Effect of recent L1 exposure on Spanish attrition : an eye-tracking study
Date
02/07/2013Author
Chamorro Galán, Gloria
Chamorro, Gloria
Galán, Gloria Chamorro
Metadata
Abstract
Previous research has shown L1 attrition to be selective (Gürel 2004) and often
restricted to structures at the interfaces between syntax and context/pragmatics, but
not to occur with syntactic properties that do not involve such interfaces (Interface
Hypothesis, Sorace & Filiaci 2006). This is supported by many studies exploring
cross-linguistic influence effects in interface structures, such as the production and/or
interpretation of null versus overt pronominal subjects, not only in L1 attriters
(Tsimpli et al. 2004, Montrul 2004) but also in other bilingual groups with different
language combinations, such as early bilinguals (Paradis & Navarro 2003, Sorace et
al. 2009), and advanced late bilinguals (Belletti et al. 2007, Rothman 2009). The
current hypothesis is that individual L1 attrition affects only the ability to process
interface structures but not knowledge representations themselves (Sorace 2011).
In this thesis, we first compared a well-studied syntax-pragmatics interface
phenomenon (pronominal subjects in Spanish) with a non-interface structure (the
Spanish personal preposition a, also known as Differential Object Marking, DOM).
In Spanish, the distribution of null and overt subject pronouns is pragmatically
constrained, whereas the presence of the preposition just depends on the animacy and
specificity of the direct object. Participants included a group of attrited speakers of
L1 Spanish who had been living in the UK for a minimum of 5 years, and a group of
Spanish monolinguals. Using a naturalness judgment task and eye tracking while
reading, participants were presented with anaphoric sentences in which number cues
matched or mismatched predicted antecedent preferences (i.e. null pronoun: subject preference; overt pronoun: object preference). The DOM study also used a mismatch
paradigm, crossing preposition presence (al vs. el) with animacy, where an animate
object requires the prepositional form al and an inanimate object requires the article
el. Offline ratings revealed equal mismatch sensitivity for both groups of participants
with both structures. However, eye-tracking measures showed that monolinguals
were reliably more sensitive than attriters to the pronoun mismatch, while both
groups showed equal on-line sensitivity to the DOM mismatch, which reveals that
attrition affects interface structures, but not non-interface structures.

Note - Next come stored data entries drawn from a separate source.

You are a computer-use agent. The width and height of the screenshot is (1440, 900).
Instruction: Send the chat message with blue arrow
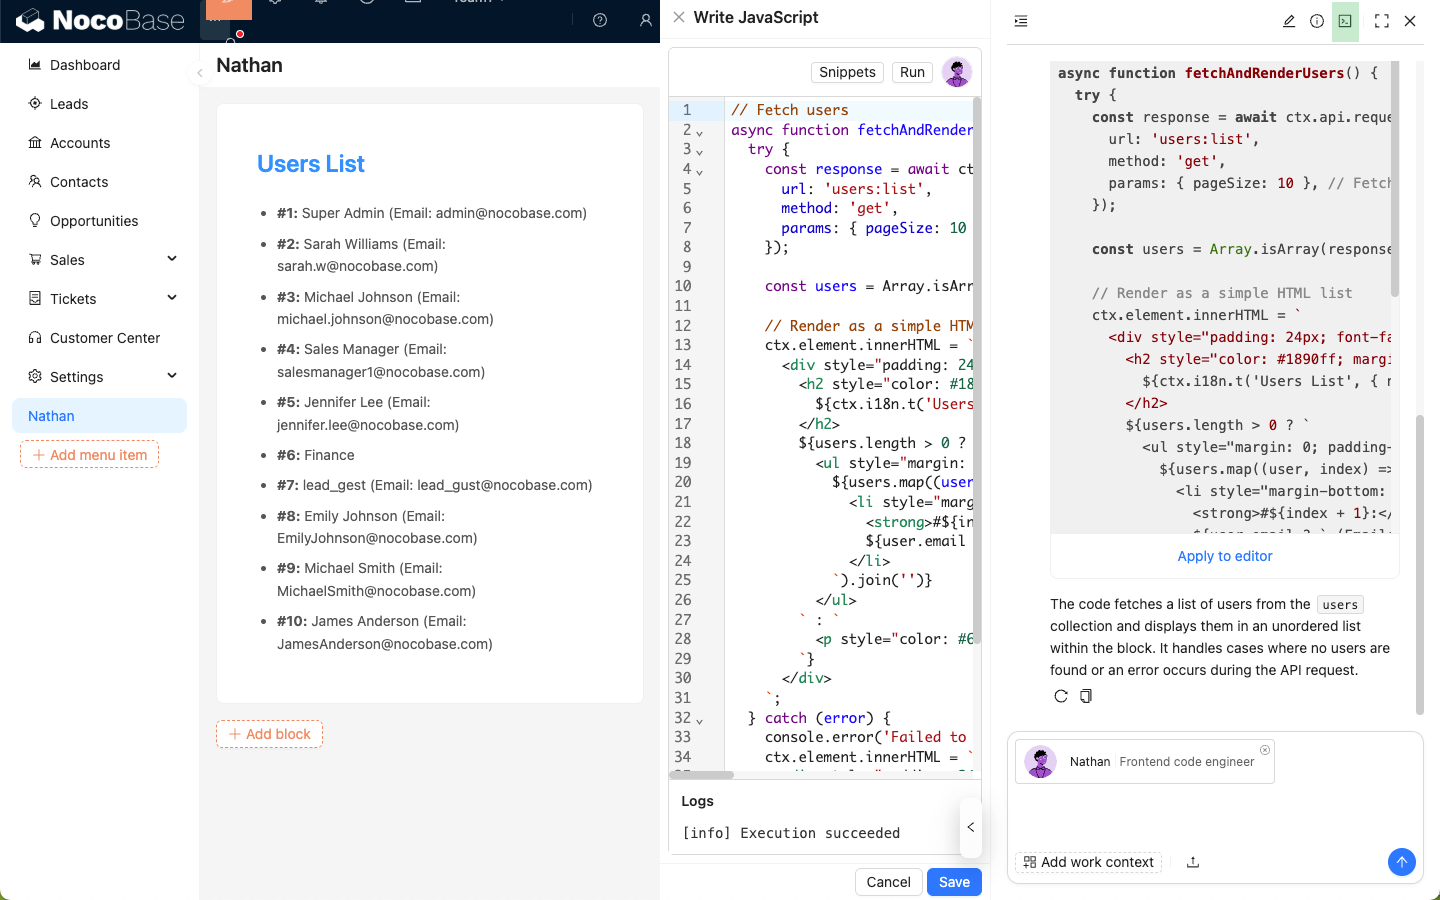tap(1401, 861)
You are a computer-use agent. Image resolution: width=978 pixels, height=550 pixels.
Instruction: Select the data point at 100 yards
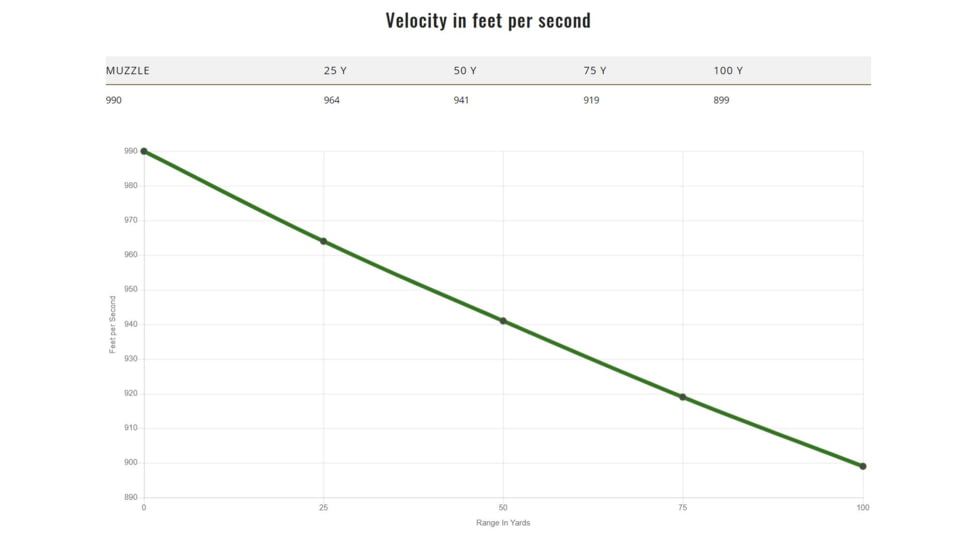pyautogui.click(x=863, y=466)
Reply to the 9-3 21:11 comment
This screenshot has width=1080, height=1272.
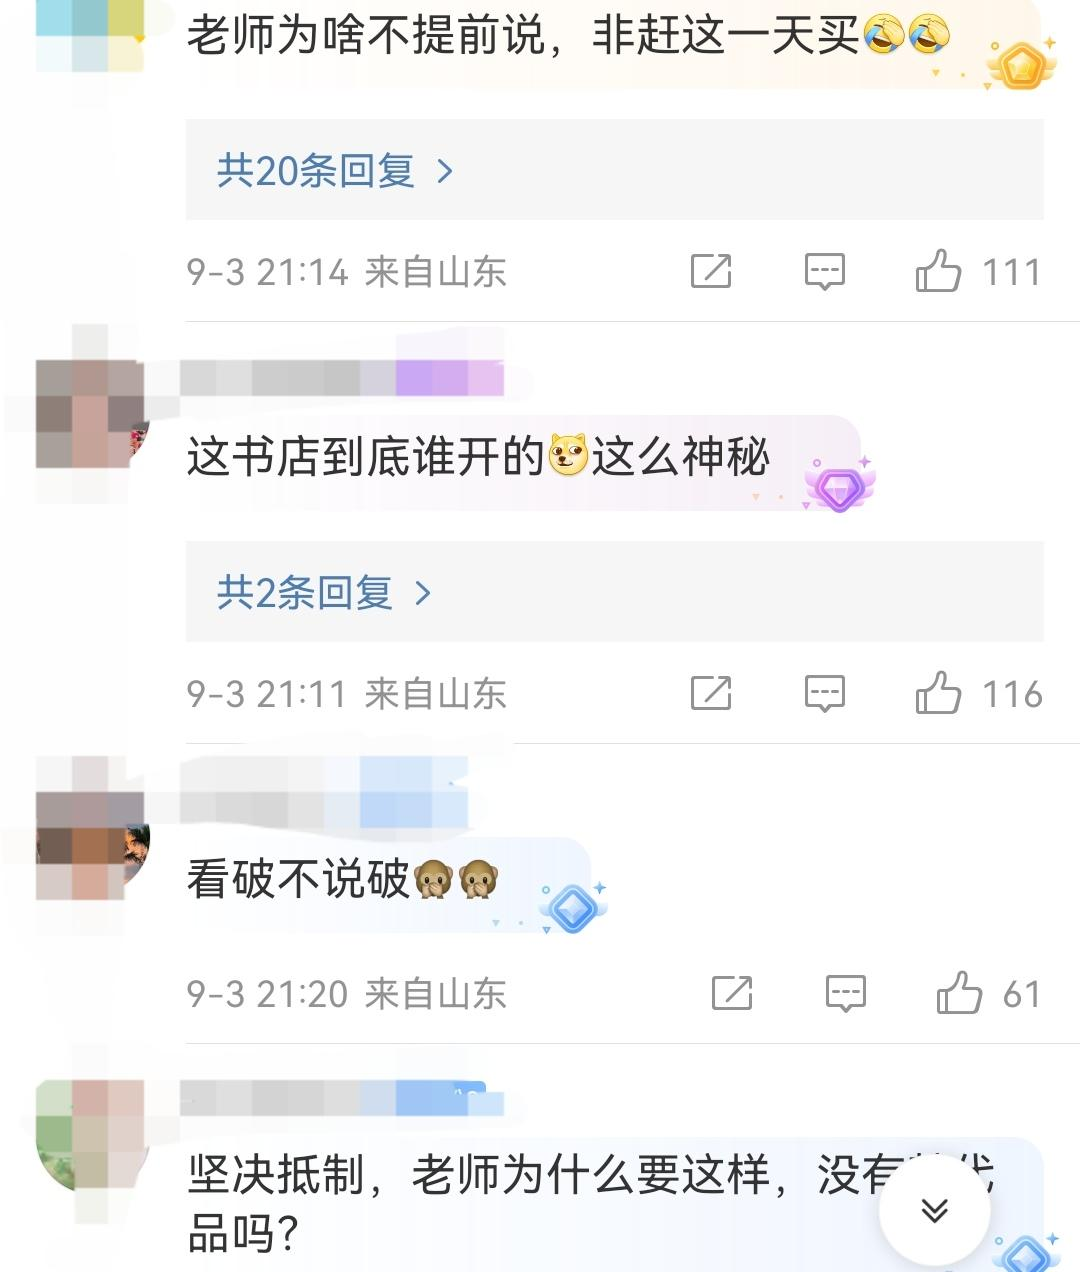(x=825, y=693)
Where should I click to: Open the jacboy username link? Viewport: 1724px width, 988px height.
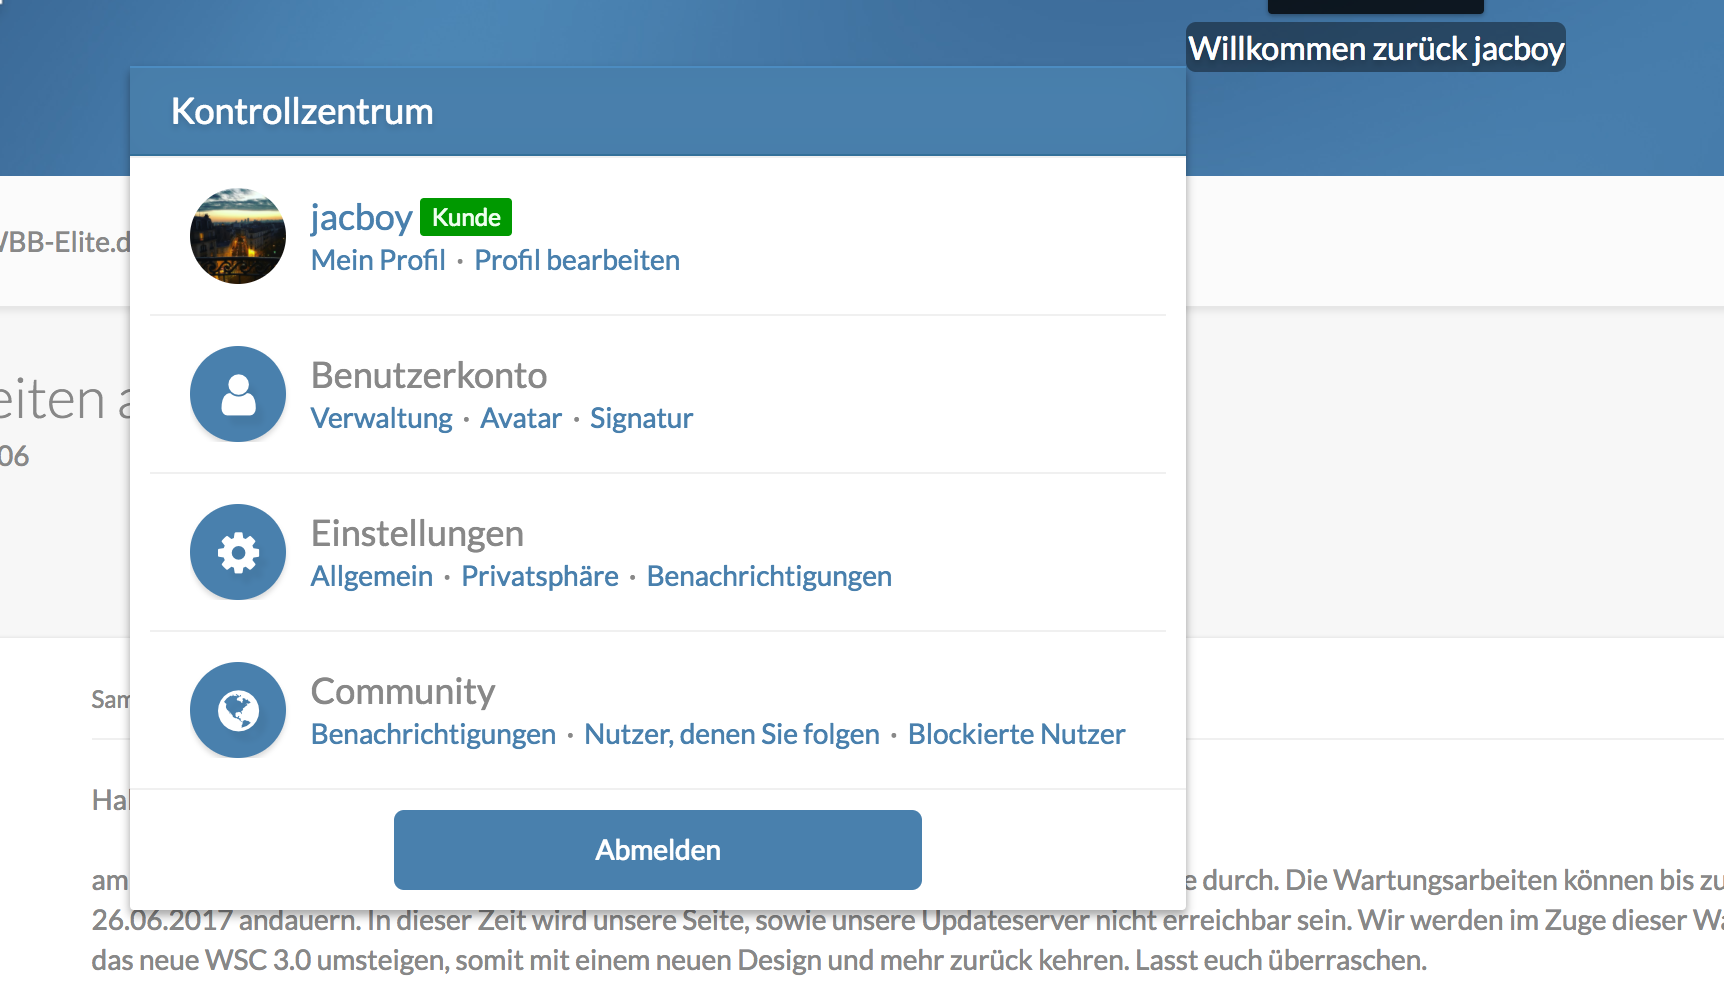tap(361, 217)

Second, we investigated the effects of recent (re)exposure to L1 input on
attrition. A second group of attriters carried out the same experiment after having
been exposed exclusively to Spanish in a monolingual Spanish-speaking
environment for a minimum of a week. Their eye-tracking results patterned with the
monolingual group. This novel manipulation shows that attrition effects decrease as a
result of L1 exposure, which reveals that bilinguals are sensitive to input changes and
that attrition affects online sensitivity rather than causing a permanent change in
speakers’ L1 grammatical representations.